The Centre’s obduracy drove her to tears on Friday but Ravinder Kaur, office-bearer of the Jai Kisan Andolan, has emerged from it more resolute than ever.
Kaur has told her family in Faridkot, Punjab, that she would now return only after the farm laws have been repealed. A niece’s birthday is coming up on Sunday and more such family occasions are on the way. But she will not be leaving her picket at Singhu anytime soon.
“After today’s meeting, we are even more determined to intensify the agitation in the systematic way in which we have been scaling it up since November 26,” Kaur told The Telegraph over the phone.
She said she had been driven to tears by the government’s insensitivity. The PTI news agency had earlier in the evening quoted her as saying many mothers have lost their sons and many daughters have lost their fathers.
“We have lost 70 people, and this was acknowledged by the ministers themselves when they condoled with us over the deaths of the ‘martyrs’ at the last meeting,” Kaur told this newspaper. “They come to us for votes but look how they are trying to tire us down with one meeting after another, where they go on repeating the same thing.”
She added: “People are sleeping in a cremation ground (in Tikri), a place where no one wants to spend a moment more than is absolutely necessary even during the day.
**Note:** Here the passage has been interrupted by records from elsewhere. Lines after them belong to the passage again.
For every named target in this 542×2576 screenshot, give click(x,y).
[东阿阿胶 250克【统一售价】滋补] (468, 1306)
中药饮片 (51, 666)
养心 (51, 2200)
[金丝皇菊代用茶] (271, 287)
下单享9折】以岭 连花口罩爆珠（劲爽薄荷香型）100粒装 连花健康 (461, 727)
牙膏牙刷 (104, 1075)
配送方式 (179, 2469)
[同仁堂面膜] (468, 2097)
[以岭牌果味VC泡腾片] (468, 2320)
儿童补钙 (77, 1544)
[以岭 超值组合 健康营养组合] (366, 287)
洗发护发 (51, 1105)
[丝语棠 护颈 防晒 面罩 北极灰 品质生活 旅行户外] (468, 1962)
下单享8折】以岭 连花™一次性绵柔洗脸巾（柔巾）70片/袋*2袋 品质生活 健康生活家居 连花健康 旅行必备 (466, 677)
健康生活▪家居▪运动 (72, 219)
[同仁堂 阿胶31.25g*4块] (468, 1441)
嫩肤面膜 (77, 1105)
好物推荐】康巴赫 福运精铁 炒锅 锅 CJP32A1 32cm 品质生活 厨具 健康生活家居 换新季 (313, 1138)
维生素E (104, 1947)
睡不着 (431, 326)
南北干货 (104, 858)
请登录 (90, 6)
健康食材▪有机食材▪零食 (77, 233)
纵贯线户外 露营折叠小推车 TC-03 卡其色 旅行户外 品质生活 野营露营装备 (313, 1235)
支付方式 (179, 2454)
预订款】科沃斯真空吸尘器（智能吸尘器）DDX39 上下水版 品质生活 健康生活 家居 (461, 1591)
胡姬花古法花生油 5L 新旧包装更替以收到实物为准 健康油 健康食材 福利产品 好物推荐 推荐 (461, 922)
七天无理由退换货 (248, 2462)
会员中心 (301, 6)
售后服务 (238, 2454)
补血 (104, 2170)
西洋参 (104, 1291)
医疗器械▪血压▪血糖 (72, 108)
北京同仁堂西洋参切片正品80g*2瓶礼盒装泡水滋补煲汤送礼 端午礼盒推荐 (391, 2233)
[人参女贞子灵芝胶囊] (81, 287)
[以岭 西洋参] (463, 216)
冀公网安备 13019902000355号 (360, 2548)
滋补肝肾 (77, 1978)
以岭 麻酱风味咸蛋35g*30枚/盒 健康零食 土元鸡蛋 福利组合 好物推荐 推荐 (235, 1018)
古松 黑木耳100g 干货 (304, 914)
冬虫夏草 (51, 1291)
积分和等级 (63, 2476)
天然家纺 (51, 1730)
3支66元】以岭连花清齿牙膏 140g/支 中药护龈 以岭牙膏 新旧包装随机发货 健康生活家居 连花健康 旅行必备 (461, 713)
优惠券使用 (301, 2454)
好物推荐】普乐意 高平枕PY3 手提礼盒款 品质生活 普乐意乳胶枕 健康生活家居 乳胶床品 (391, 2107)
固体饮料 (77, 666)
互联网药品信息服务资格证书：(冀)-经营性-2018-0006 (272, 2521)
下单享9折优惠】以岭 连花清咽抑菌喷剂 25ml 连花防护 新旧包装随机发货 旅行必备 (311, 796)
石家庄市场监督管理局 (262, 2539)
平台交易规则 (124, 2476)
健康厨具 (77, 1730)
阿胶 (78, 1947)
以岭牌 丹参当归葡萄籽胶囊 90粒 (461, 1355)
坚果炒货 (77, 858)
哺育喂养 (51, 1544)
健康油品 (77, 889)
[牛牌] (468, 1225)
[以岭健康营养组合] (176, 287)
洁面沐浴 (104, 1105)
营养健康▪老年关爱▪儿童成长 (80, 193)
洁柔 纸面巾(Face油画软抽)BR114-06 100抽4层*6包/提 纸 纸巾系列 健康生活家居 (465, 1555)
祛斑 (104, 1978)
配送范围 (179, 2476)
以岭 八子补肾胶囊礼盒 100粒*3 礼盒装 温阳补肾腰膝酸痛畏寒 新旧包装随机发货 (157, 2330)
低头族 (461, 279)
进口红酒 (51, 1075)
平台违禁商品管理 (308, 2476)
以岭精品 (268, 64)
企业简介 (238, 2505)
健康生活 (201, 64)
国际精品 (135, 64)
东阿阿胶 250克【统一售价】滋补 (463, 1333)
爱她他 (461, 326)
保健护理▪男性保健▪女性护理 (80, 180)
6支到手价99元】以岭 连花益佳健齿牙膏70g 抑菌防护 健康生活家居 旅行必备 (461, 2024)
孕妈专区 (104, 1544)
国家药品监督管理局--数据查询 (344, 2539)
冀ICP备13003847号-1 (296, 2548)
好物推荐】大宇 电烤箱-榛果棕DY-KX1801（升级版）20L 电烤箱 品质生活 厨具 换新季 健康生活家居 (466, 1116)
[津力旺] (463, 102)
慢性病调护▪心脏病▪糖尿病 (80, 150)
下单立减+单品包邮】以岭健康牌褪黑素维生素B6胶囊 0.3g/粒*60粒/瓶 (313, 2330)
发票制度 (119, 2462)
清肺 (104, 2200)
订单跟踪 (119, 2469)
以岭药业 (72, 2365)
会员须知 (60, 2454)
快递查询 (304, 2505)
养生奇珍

Yet the government and its ‘Godi (lapdog) Media’ are constantly maligning us.”
Kaur has been at the protest site on the Singhu border since December 5, having arrived with her 82-year-old mother, 42-year-old younger brother and 13-year-old nephew. Her mother has returned; Kaur’s children have visited her at the protest site.
Asked if she was herself a farmer, Kaur sounded proud as she said: “I am, I have farming in my blood. I know what is at stake.”